Segment Start: Material to process

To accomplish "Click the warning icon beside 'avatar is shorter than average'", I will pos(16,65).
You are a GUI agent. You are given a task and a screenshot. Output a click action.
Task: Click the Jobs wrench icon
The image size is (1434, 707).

Segment End: Material to process
Segment Start: Material to process

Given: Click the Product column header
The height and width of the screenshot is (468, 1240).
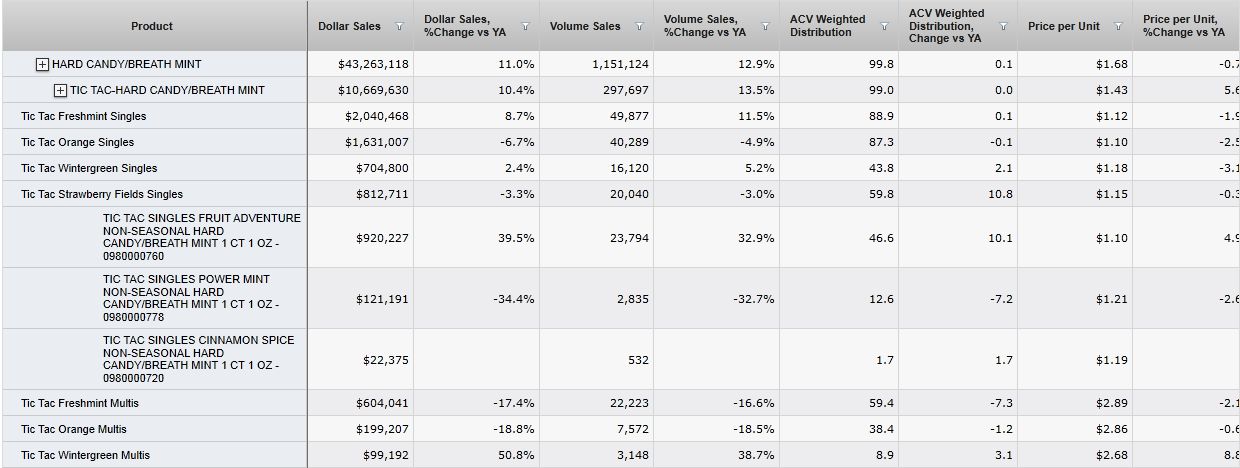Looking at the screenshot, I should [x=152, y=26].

Segment End: Material to process

## Description of the task
Find each line of the data above that holds the word "icon", then copy it.

## Answer below
To accomplish "Click the warning icon beside 'avatar is shorter than average'", I will pos(16,65).
Task: Click the Jobs wrench icon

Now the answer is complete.